Of the honour, Captain Tom said in a Tweet a few days ago that it will ‘be the most special of days for me’.
So what has been Tom’s journey towards his knighthood?
Captain Tom’s journey to a knighthood
Having recently celebrated his 100th birthday, Tom has done a huge amount to earn his honour – not least his recent fundraising work for the NHS.
Tom was born in Keighley in West Yorkshire. When he was younger, Captain Tom served as an officer in India, the Burma campaign, and Sumatra during the Second World War. He later became an instructor in armoured warfare, too.
After his service in the war, he worked as a managing director of a concrete company – and even enjoyed motorcycle racing in his spare time.
At the beginning of April, Tom decided to walk 100 laps of his garden in Bedfordshire, to try and raise £1000 for NHS Charities Together before his 100th birthday on 30th April.
And of course, he far surpassed his target, earning £1 million initially after just a few days of fundraising, following media attention and press stories on his efforts.
During the course of his efforts, Tom was also asked to open the NHS Nightingale Hospital in Harrogate, which he did alongside his daughter via video-link.

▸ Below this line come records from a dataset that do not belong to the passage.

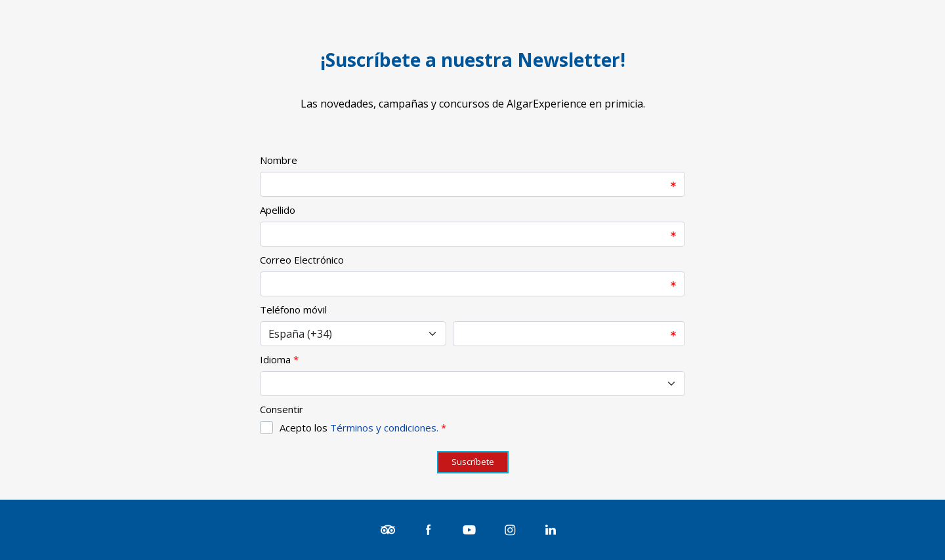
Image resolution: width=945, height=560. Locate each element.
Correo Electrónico (302, 260)
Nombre (278, 160)
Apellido (278, 210)
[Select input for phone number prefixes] (353, 334)
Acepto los (363, 428)
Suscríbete (472, 462)
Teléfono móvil (293, 310)
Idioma (275, 359)
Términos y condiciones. (384, 428)
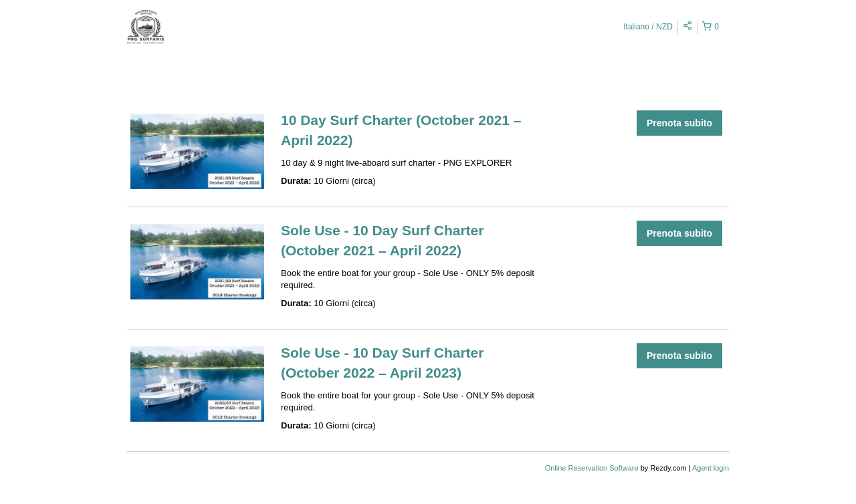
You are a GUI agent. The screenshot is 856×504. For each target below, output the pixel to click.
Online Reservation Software (592, 468)
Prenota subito (679, 123)
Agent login (710, 468)
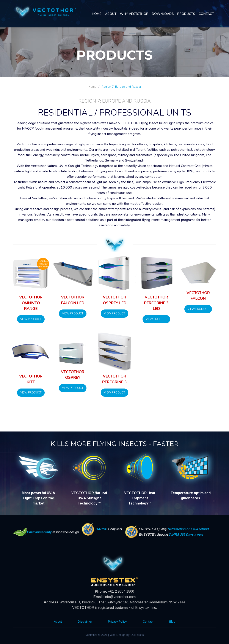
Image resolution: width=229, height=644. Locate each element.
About (111, 14)
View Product (31, 319)
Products (186, 14)
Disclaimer (85, 622)
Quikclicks (137, 635)
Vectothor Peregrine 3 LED (156, 303)
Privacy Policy (117, 622)
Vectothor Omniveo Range (31, 303)
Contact (206, 14)
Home (97, 14)
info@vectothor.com (120, 597)
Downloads (163, 14)
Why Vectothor (134, 14)
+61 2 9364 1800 (121, 591)
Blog (172, 622)
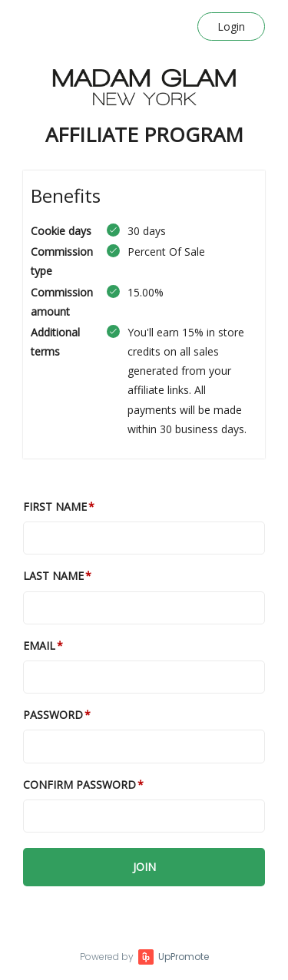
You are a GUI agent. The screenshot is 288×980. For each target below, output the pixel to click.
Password (53, 714)
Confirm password (79, 784)
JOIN (144, 866)
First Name (55, 506)
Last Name (53, 575)
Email (39, 645)
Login (231, 26)
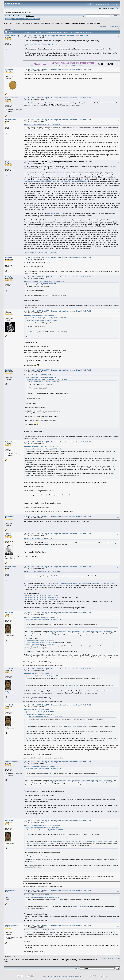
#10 (118, 443)
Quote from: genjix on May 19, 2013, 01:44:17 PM (38, 538)
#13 (118, 568)
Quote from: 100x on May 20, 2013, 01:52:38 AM (38, 674)
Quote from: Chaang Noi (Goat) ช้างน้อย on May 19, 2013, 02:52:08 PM (44, 282)
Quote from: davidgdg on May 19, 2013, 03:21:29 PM (39, 316)
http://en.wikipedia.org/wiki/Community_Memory (40, 252)
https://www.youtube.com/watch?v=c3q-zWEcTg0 (41, 595)
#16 (118, 706)
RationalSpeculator (12, 98)
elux (6, 311)
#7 (119, 278)
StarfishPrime (10, 36)
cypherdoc (8, 69)
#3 (119, 99)
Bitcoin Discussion (27, 23)
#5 (119, 163)
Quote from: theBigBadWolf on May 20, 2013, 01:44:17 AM (41, 617)
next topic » (116, 26)
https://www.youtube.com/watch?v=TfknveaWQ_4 (57, 585)
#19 (118, 891)
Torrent (31, 16)
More (37, 19)
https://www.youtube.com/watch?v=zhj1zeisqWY (97, 631)
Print (117, 29)
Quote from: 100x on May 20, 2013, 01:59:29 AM (38, 710)
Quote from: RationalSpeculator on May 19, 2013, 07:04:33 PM (42, 571)
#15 (118, 670)
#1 (119, 37)
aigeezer (8, 534)
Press (37, 23)
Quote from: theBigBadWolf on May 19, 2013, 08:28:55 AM (41, 447)
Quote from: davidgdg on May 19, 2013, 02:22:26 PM (41, 284)
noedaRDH (8, 612)
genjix (7, 162)
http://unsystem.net (52, 213)
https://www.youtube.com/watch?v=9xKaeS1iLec (72, 583)
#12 (118, 535)
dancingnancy (10, 516)
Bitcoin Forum (8, 23)
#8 (119, 312)
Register (31, 19)
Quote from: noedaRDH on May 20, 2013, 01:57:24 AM (41, 712)
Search (20, 19)
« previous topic (105, 26)
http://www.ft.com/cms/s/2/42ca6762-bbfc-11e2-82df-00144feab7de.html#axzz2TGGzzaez (55, 181)
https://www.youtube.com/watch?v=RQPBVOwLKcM (42, 597)
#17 (118, 762)
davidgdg (8, 258)
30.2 (27, 16)
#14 (118, 614)
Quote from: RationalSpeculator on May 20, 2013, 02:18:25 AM (42, 825)
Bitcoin (17, 23)
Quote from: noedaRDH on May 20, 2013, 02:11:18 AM (40, 930)
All (14, 29)
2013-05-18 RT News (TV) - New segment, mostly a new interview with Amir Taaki (71, 23)
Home (9, 19)
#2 (119, 70)
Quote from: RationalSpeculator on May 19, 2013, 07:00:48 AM (42, 124)
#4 (119, 121)
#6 (119, 258)
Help (14, 19)
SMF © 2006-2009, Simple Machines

Tom also achieved a number one single during lockdown, taking part in a cover of ‘You’ll Never Walk Alone’ with Michael Ball.
Later that month, Tom was made a honorary colonal by the Army Foundation College as a result of his fundraising efforts. He was also given a Pride of Britain award from Carol Vorderman for his NHS charity walk – so he certainly had a very busy lockdown!
On the morning of Tom’s 100th birthday, he had raised £30 million in donations, despite finishing his 100 laps a few days earlier. The fundraising stayed open for a few days following his birthday, finishing with a whopping £32 million total.
Overwhelmingly, he was sent more than 125,000 birthday cards, many of which were displayed in the Great Hall of Bedford School. He also received a card, and no doubt a birthday telegram celebrating his centenary on his birthday as well.
During the pandemic, NHS staff held up signs for Captain Tom during the weekly ‘Clap for Carers’ – proving just how much of a hero he became for the country during an incredibly difficult time.
He now even holds two Guinness World Records – as the fundraiser who has raised the greatest amount of money in an individual charity walk, and as the oldest person to achieve a number-one single in the UK charts. In April, he was also surprised on Good Morning Britain with a Pride of Britain Award, and a personal message from the Queen.
Captain Tom’s knighthood was announced by Boris Johnson during lockdown, and he will finally receive the honour today.